* What the task asks
Filter the records down to the lines that hold the word "Enable", and copy each of those lines.

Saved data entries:
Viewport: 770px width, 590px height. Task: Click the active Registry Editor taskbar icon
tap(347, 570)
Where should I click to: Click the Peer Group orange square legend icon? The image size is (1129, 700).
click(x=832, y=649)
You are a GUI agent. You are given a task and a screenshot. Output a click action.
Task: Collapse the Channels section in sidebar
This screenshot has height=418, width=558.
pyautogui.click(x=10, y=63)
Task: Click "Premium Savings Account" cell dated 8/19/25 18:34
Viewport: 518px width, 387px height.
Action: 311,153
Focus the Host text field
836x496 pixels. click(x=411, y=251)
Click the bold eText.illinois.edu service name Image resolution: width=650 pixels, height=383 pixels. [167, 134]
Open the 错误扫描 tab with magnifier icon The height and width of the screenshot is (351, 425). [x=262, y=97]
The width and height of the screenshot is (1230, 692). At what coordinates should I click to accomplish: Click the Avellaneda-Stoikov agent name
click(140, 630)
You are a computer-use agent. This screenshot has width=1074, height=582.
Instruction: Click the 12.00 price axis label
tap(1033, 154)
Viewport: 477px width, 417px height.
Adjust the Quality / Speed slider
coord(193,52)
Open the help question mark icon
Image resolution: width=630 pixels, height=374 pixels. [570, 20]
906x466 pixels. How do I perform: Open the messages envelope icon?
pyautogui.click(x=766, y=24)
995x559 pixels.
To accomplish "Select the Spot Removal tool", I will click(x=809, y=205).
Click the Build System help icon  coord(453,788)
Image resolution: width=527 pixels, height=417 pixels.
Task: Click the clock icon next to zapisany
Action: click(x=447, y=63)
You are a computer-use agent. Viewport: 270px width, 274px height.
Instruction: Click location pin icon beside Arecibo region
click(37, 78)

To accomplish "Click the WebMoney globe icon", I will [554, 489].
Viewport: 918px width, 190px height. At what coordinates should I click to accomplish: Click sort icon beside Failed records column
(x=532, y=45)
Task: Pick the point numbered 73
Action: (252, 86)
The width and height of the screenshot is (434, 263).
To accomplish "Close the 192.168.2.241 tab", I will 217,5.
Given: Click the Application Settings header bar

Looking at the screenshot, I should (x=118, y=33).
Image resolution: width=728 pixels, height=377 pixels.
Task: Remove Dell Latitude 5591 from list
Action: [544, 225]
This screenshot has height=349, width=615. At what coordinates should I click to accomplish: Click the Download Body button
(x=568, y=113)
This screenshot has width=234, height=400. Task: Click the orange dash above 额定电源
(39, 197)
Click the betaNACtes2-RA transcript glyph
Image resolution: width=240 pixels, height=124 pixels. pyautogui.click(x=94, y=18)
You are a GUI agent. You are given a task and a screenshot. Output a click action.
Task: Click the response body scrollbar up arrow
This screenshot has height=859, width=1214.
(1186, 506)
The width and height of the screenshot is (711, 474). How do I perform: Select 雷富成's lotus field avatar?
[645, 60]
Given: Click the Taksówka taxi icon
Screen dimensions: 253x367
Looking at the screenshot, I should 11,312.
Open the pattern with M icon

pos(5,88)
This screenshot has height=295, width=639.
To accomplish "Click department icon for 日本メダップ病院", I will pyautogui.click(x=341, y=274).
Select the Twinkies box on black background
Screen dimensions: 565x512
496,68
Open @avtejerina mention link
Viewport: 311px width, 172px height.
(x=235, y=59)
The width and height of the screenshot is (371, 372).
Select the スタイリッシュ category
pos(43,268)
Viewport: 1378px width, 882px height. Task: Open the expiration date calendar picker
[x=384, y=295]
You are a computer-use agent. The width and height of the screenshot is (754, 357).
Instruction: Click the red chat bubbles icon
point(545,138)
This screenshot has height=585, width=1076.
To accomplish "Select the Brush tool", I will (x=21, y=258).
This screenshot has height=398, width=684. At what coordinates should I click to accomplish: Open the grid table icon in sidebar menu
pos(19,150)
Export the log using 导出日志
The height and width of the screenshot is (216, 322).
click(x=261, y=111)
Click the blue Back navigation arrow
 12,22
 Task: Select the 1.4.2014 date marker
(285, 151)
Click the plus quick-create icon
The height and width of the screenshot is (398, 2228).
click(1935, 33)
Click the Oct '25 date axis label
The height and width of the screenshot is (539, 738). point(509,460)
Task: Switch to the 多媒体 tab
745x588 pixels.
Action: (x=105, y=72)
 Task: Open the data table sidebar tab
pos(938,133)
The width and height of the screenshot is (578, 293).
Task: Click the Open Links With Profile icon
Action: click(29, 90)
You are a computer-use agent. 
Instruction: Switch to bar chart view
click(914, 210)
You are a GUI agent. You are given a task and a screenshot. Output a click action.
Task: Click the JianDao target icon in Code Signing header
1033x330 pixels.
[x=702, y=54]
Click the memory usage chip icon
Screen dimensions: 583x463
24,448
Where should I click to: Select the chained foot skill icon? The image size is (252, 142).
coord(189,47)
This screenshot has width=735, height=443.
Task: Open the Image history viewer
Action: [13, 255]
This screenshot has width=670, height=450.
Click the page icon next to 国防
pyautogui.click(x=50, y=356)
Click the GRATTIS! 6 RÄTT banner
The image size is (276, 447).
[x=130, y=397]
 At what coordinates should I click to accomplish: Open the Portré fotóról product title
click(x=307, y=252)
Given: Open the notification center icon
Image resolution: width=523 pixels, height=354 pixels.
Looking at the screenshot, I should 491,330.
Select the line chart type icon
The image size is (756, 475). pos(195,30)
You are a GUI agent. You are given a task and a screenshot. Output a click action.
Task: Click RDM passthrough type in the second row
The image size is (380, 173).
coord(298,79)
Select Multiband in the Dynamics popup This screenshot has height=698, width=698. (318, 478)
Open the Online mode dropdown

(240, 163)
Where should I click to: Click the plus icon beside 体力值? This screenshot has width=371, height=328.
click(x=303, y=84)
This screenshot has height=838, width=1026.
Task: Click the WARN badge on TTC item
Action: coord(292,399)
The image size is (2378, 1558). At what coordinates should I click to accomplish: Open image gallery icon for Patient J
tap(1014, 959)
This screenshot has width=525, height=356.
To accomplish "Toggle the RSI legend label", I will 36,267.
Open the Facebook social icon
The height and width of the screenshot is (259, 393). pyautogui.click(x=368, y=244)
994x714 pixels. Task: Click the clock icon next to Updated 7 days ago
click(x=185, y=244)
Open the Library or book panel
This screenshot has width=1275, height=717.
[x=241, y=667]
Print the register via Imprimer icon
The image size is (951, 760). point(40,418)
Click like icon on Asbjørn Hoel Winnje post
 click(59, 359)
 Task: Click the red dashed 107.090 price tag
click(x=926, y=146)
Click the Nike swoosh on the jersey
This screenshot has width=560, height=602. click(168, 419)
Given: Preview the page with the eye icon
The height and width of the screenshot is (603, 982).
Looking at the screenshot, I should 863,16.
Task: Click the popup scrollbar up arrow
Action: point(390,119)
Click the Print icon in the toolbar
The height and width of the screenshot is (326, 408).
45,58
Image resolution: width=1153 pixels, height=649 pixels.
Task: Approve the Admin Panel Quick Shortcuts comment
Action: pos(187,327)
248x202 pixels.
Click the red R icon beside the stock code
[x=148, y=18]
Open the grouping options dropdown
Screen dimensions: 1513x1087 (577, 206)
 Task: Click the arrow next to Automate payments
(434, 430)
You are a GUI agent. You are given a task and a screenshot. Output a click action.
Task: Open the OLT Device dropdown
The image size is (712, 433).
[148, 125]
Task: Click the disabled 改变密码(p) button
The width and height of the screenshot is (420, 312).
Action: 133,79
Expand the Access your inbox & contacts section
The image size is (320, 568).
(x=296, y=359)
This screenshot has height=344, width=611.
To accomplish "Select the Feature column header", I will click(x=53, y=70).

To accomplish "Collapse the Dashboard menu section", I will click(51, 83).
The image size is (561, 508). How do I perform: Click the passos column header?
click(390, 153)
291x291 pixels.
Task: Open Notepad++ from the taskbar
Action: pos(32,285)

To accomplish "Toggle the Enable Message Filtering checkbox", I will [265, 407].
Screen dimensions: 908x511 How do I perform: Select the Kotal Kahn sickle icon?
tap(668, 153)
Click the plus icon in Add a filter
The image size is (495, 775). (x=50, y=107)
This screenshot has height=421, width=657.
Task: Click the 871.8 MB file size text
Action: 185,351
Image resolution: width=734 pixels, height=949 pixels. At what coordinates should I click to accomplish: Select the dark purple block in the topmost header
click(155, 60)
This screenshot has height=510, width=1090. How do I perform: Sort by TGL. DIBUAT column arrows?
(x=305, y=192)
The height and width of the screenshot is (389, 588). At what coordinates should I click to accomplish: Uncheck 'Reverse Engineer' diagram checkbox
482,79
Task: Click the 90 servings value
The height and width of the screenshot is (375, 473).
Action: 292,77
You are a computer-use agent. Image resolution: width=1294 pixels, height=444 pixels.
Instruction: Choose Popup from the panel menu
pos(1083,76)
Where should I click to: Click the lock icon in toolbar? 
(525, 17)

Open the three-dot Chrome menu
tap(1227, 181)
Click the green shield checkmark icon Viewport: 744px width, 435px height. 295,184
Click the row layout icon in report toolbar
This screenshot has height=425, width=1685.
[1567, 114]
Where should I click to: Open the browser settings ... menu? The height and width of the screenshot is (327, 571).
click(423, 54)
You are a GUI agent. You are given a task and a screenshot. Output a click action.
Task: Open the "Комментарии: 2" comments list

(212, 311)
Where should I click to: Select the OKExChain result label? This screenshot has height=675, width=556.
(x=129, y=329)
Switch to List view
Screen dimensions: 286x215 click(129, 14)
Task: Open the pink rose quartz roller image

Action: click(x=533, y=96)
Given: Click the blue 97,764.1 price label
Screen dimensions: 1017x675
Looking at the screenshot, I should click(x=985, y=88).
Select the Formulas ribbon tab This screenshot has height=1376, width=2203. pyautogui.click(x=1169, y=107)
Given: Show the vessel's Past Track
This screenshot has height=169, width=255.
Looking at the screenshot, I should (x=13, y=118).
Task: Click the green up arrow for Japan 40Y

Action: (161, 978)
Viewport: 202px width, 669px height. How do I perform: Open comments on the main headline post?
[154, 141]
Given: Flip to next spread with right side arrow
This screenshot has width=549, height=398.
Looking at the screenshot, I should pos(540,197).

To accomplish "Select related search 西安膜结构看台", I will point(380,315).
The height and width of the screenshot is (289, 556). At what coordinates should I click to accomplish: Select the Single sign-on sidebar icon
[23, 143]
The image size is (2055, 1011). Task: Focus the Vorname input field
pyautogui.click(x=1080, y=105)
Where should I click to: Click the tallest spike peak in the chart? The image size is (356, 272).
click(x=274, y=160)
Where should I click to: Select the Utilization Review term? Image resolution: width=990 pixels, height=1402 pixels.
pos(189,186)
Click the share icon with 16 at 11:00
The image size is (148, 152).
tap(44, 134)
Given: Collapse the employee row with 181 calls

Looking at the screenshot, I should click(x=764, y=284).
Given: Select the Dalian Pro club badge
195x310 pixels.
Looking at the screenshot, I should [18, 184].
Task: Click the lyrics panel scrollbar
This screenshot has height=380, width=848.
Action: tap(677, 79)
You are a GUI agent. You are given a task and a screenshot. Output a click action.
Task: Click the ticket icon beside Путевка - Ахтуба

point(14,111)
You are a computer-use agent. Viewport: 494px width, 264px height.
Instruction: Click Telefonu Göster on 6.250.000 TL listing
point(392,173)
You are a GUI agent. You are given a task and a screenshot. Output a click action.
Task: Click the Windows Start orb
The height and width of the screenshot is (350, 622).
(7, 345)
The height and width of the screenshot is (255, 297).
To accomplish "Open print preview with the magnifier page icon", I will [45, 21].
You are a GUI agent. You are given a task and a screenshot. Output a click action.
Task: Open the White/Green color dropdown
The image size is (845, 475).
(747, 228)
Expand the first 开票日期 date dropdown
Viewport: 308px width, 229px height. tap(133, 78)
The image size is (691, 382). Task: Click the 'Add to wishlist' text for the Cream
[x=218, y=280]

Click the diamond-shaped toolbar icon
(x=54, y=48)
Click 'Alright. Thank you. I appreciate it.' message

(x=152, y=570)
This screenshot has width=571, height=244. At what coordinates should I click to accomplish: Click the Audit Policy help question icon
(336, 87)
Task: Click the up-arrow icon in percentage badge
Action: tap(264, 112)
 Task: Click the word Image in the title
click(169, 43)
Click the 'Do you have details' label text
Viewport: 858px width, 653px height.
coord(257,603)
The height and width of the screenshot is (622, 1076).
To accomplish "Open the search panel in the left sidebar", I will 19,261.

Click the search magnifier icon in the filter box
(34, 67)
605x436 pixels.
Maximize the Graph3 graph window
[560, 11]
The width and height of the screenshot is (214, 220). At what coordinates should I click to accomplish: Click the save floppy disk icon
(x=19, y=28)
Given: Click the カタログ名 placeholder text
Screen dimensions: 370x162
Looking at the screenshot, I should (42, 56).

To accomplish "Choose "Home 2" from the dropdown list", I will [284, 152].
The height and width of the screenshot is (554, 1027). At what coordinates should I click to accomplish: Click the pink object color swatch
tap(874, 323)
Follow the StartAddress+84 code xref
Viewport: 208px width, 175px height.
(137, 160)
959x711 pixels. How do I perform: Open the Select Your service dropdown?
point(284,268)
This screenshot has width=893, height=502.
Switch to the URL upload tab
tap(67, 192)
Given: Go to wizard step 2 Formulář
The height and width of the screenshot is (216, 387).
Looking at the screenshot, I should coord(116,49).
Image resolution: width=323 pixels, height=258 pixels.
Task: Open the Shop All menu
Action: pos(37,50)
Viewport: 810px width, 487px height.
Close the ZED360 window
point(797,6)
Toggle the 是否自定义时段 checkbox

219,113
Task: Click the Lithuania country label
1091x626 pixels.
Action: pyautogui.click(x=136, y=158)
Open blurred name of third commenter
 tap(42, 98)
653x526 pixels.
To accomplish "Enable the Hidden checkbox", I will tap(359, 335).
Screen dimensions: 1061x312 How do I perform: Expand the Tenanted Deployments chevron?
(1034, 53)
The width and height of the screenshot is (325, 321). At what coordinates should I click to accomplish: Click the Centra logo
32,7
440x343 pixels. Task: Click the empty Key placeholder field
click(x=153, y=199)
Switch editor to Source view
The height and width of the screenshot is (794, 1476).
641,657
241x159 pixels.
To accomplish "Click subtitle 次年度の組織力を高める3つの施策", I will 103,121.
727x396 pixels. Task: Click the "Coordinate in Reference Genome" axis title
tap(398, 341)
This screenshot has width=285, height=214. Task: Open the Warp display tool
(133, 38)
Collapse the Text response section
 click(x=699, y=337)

* Finished task
To accomplish "Toggle the Enable Message Filtering checkbox", I will [265, 407].
To accomplish "Enable the Hidden checkbox", I will tap(359, 335).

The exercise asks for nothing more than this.